** Start **

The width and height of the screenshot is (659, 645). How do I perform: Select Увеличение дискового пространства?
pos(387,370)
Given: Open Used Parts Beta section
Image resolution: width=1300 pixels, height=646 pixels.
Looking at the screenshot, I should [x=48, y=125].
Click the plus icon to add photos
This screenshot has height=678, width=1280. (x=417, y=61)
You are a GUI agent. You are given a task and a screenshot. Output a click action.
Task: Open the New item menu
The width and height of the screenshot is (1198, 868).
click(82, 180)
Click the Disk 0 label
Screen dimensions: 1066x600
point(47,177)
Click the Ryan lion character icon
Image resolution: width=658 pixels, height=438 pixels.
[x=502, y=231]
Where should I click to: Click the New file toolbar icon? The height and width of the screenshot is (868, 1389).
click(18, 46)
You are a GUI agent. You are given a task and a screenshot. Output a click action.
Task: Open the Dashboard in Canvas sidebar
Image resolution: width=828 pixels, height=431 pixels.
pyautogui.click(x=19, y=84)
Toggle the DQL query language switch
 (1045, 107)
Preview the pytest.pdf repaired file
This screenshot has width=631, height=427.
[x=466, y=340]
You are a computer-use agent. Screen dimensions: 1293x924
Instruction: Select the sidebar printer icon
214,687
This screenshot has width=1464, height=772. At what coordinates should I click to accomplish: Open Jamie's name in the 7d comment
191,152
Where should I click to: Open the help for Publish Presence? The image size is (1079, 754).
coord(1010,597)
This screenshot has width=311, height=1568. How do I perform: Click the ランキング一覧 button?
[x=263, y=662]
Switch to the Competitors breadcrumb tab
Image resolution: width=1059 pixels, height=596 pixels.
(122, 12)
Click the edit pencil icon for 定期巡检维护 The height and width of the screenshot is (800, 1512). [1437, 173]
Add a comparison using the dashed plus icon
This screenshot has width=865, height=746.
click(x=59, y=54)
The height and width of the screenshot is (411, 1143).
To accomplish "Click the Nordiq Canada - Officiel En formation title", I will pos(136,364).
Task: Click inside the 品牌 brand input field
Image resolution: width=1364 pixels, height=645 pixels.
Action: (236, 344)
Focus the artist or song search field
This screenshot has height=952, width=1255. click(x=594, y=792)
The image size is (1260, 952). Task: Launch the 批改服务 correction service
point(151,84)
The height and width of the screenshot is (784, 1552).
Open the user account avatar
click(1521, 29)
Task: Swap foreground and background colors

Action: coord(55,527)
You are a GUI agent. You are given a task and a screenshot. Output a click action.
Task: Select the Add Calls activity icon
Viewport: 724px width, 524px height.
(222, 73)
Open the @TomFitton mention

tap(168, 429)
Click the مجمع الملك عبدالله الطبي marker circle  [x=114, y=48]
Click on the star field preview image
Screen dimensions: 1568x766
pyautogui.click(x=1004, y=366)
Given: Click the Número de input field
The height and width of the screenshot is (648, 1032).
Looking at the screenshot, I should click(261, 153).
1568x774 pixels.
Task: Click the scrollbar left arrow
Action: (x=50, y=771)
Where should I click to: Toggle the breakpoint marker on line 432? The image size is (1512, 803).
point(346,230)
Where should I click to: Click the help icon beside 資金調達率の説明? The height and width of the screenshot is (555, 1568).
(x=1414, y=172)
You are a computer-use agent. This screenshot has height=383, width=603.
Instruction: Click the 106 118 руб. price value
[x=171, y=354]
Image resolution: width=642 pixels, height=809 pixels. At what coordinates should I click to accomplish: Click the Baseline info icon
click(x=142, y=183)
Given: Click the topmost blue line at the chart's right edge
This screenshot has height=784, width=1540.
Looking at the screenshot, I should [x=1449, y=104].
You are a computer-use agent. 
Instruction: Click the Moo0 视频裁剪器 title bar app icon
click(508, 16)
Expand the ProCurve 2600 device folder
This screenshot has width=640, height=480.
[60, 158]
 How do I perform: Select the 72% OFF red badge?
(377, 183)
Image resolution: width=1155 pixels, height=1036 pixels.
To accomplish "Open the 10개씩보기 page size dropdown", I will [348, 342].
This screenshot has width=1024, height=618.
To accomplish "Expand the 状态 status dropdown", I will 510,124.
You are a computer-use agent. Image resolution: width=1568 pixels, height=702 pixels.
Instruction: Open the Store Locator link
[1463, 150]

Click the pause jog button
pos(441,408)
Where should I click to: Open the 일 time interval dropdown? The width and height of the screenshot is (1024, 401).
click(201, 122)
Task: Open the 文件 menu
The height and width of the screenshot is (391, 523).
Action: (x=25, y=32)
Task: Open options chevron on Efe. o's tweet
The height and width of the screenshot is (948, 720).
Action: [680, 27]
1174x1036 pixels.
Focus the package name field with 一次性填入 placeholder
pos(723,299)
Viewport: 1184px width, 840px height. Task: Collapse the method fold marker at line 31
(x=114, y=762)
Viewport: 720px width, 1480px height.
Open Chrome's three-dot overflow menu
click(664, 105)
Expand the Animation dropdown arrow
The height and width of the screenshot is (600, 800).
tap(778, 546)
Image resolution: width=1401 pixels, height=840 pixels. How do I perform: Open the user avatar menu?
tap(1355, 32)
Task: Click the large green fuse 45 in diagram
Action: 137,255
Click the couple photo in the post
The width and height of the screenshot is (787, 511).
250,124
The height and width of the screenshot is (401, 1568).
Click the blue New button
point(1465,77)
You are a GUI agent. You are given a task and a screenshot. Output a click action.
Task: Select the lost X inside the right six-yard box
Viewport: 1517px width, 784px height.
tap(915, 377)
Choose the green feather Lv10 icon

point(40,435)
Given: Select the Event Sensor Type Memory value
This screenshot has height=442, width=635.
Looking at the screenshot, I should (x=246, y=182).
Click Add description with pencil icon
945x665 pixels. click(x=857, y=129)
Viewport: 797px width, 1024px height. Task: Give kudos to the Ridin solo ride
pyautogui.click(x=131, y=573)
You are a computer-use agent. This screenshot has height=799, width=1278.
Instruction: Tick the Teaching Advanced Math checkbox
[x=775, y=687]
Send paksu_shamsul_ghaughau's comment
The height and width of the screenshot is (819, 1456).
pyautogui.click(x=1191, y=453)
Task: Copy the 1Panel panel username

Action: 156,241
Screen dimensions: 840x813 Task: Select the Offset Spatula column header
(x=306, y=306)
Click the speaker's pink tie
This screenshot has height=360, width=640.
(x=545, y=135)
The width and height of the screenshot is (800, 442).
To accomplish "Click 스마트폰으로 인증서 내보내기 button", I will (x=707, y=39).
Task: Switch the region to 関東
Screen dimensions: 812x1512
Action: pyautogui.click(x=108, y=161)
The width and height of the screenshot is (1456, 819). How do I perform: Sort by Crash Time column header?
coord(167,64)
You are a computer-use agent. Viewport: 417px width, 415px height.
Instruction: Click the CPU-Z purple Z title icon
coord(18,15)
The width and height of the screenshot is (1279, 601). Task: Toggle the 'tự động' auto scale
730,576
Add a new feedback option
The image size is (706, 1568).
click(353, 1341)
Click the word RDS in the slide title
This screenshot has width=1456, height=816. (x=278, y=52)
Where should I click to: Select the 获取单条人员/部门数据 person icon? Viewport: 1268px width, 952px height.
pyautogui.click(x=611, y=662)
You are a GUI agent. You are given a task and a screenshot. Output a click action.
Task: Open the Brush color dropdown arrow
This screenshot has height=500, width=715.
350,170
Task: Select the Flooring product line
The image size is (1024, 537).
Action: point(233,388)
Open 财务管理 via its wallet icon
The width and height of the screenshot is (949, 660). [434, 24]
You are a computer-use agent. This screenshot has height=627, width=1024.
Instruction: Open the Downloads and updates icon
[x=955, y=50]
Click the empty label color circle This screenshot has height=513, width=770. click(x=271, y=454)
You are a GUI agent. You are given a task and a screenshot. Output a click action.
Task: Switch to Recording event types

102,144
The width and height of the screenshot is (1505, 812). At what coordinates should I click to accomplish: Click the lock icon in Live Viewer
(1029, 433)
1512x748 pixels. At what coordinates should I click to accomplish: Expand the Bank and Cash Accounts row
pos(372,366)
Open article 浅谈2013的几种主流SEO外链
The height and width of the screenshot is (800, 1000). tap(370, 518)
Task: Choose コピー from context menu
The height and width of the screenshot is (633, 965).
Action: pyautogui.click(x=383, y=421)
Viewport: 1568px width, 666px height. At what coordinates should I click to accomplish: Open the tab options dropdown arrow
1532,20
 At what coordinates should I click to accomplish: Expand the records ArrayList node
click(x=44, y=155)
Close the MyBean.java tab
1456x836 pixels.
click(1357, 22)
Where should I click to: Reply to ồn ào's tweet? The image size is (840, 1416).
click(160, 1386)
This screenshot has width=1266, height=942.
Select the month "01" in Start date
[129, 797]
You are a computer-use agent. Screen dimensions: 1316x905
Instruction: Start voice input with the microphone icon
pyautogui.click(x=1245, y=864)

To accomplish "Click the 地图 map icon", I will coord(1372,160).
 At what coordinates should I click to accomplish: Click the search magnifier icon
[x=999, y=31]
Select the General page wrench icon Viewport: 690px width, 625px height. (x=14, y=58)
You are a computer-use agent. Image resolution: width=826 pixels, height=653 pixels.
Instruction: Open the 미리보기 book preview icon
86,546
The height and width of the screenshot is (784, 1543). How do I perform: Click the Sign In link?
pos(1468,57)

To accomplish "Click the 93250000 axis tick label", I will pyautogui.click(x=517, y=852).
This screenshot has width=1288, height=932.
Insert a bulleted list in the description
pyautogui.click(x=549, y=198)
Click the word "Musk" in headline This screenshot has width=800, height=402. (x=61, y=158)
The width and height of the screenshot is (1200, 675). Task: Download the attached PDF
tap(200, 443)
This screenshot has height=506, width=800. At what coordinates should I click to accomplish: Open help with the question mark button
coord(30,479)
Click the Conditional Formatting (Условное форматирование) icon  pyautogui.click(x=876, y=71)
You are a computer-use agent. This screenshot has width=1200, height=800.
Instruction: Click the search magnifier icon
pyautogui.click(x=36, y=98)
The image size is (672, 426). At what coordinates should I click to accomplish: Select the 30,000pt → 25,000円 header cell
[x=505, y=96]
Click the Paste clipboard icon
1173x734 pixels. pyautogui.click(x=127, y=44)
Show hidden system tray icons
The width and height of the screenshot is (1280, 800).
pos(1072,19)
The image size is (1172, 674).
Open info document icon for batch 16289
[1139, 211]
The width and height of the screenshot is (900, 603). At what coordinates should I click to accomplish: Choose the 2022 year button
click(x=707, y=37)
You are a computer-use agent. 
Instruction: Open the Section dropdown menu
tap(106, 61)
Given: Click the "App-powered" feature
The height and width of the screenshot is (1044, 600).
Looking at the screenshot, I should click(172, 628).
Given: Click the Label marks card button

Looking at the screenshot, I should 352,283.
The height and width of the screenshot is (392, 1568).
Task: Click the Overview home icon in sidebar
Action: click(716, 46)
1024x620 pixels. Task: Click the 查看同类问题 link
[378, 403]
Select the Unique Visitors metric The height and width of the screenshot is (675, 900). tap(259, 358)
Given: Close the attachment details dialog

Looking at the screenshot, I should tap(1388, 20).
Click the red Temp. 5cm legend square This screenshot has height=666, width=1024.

** End **

▸ INSTRUCTION
Rewrite the part of the items that opens with the line containing "Click Add description with pencil icon" and closes with the line containing "(x=545, y=135)", changing "checkbox" to "check box" and leaving everything else the same.

▸ FULL SOLUTION
Click Add description with pencil icon
945x665 pixels. click(x=857, y=129)
Viewport: 797px width, 1024px height. Task: Give kudos to the Ridin solo ride
pyautogui.click(x=131, y=573)
You are a computer-use agent. This screenshot has height=799, width=1278.
Instruction: Tick the Teaching Advanced Math check box
[x=775, y=687]
Send paksu_shamsul_ghaughau's comment
The height and width of the screenshot is (819, 1456).
pyautogui.click(x=1191, y=453)
Task: Copy the 1Panel panel username

Action: 156,241
Screen dimensions: 840x813 Task: Select the Offset Spatula column header
(x=306, y=306)
Click the speaker's pink tie
This screenshot has height=360, width=640.
(x=545, y=135)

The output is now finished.